Judge Halevi: Have you informed Defence Counsel that if they request it, you are prepared to call these witnesses or any one of them for the purpose of cross-examination, so that it would be possible to say that if Defence Counsel makes no request, he is aware of his right and does not want to make use thereof?

State Attorney Bach: Your Honours, in fact, I have had a discussion with Defence Counsel's assistant, Mr. Wechtenbruch, and I told him that if the Defence should have any hesitation or doubt whatsoever in regard to the truth or authenticity of any one of the documents submitted by the Prosecution, we would then take all steps in order to ensure that indeed the original would be proved by us, to the extent that is possible. As I understood it, my statement satisfied the Defence.

Presiding Judge: Dr. Servatius, what do you say to this request?

Dr. Servatius: We are talking here of proof of the origin of the documents. I want to say this: I have seen the documents and I am not at all concerned about the submission of the material in the manner in which the Prosecution has proposed. There is a special aspect regarding the persons who have made these statements, and in respect of them I want to reserve for myself the right to summon them so that they may be examined as witnesses or that the Court should summon them so that they may be cross-examined.

Presiding Judge: I want to ask you, Dr. Servatius, so that it should be clear: The persons who made these statements - of whom you are speaking - are not Dr. Verete and Dr. Kermish, but if there is any affidavit attached to these statements, you reserve your right...

State Attorney Bach: Your Honour, this question does not arise, as there are no affidavits attached to these statements.

Presiding Judge: If there are no affidavits attached to these two statements, I think that your difficulty has been resolved, has it not?

Dr. Servatius: Yes, certainly. If I understand correctly, the witness can give evidence only on the source of the documents, but not on the manner of sorting and the choice of the documents.

Presiding Judge: To which witness are you now referring? To the witness whom we are presently hearing or to the two gentlemen who made the statements?

Dr. Servatius: In the first place to the witness who is here in the witness box; is he able to testify in which way the many documents were selected?

Presiding Judge: At the present time we have not yet heard evidence from the witness as to what were the reasons for the selection of these particular documents and not others.

Dr. Servatius: I would like to ask whether the Prosecution has brought the witness to deal with this question in any way, and whether he can tell us something about this matter.
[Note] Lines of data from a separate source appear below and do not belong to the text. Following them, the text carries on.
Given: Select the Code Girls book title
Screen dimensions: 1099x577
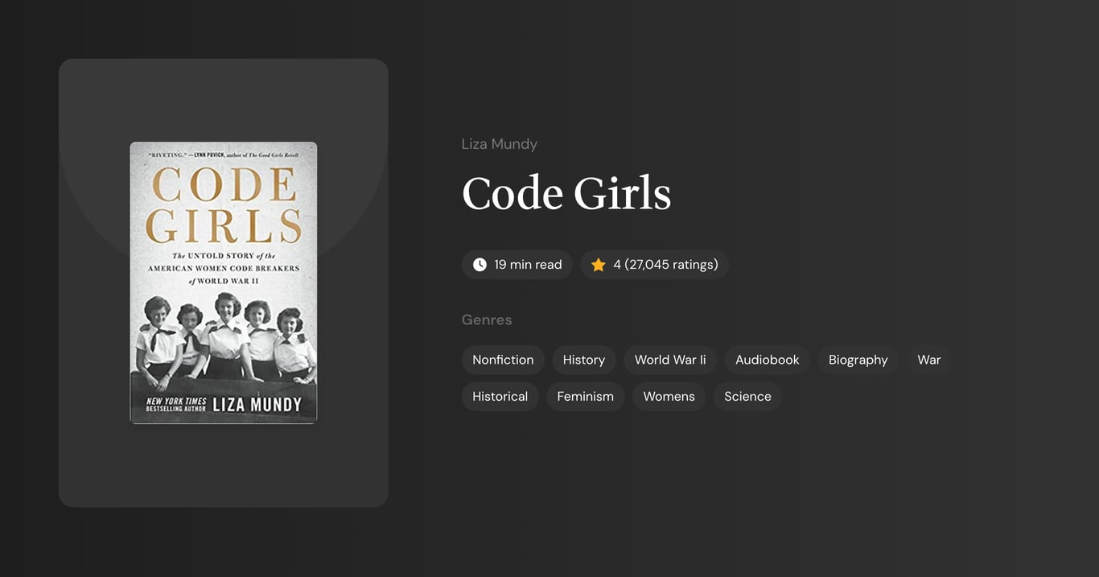Looking at the screenshot, I should click(566, 193).
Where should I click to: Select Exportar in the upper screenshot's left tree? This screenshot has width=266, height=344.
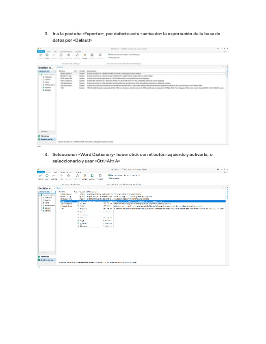[x=48, y=90]
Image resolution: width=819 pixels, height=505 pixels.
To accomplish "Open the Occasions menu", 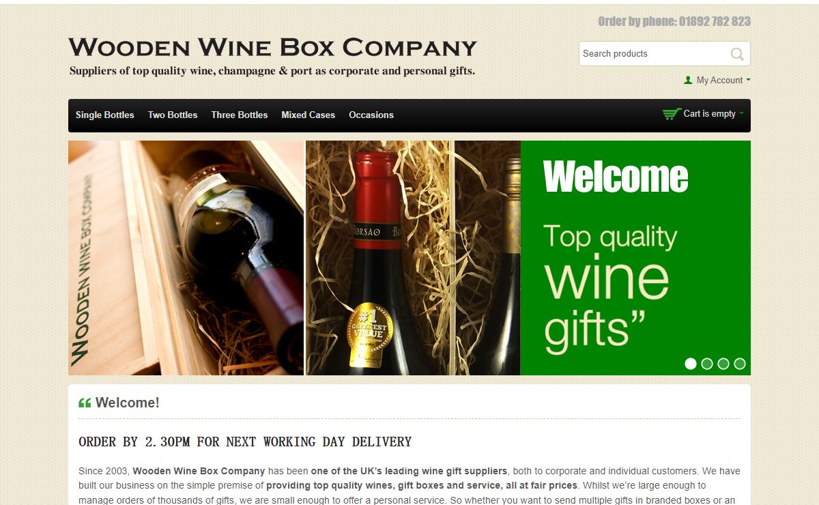I will coord(371,115).
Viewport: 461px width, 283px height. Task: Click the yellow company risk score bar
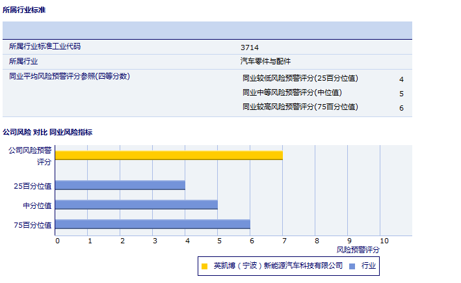tap(169, 155)
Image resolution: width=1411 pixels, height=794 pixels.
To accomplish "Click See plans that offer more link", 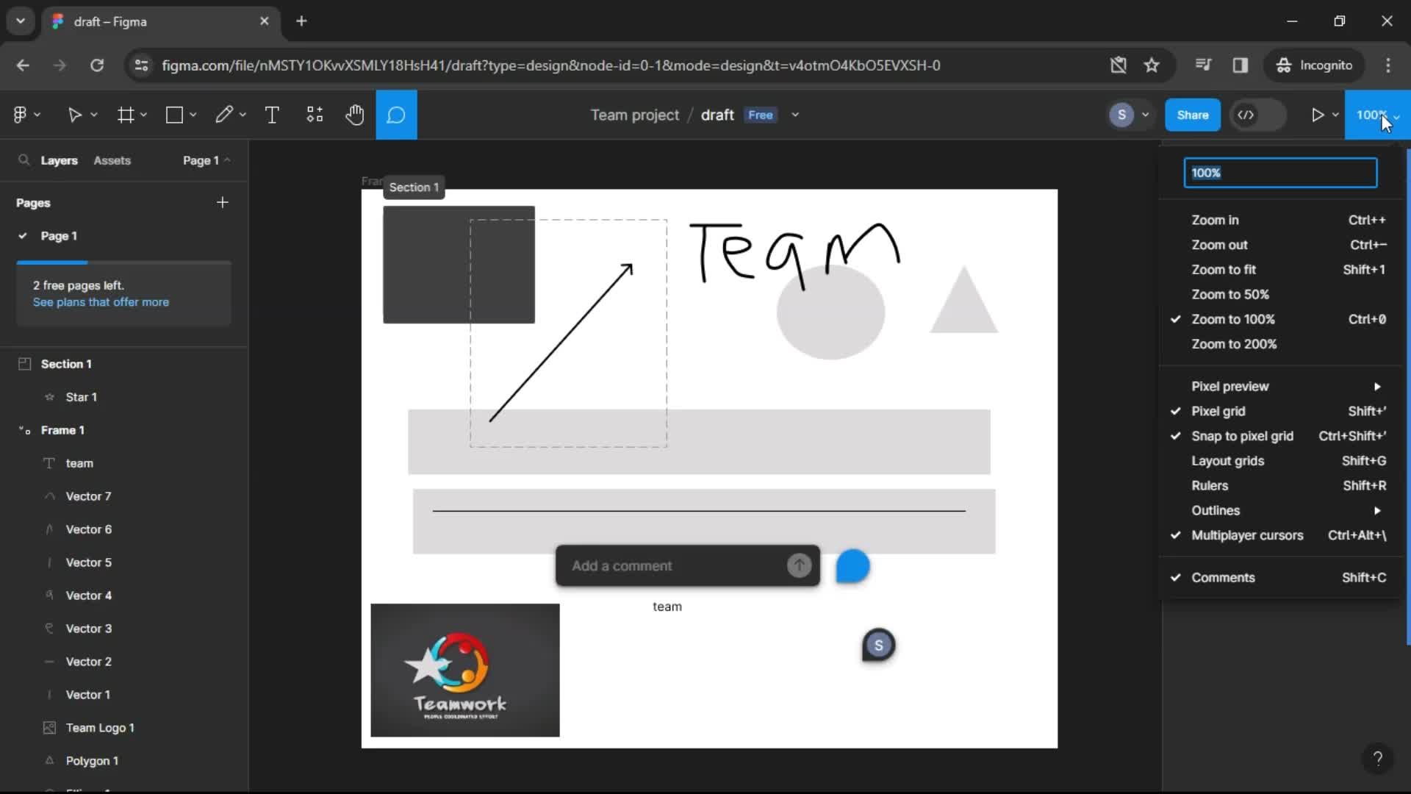I will [101, 301].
Presiding Judge: Dr. Servatius, it seems to me that this is still premature. Meanwhile we have the evidence which has been given thus far. When the witness possibly comes to the point of testifying on this matter, then you would be able to raise your question.

Dr. Servatius: Thank you.

State Attorney Bach: Perhaps I can also explain on behalf of the Prosecution. In connection with the choice of documents, one must distinguish between two different selections. The witness Rav-Pakad Bar-Shalom testified as to which of the documents that has reached Bureau 06 were chosen as material for evidence at the trial.

Presiding Judge: If I understand Dr. Servatius correctly, the reference is not to the physical selection, but as to what were the reasons for actually selecting some and not the others. On this question he evidently wants to reserve some right for himself, and it seems to me that, so far at any rate, the witness has not yet testified thereon.

State Attorney Bach: The witness has only hinted that Dr. Verete extracted from the documents of the German Foreign Ministry all those documents which related to the history of the Jewish people.

Presiding Judge: Which appeared to him to be important. This is how I understood it.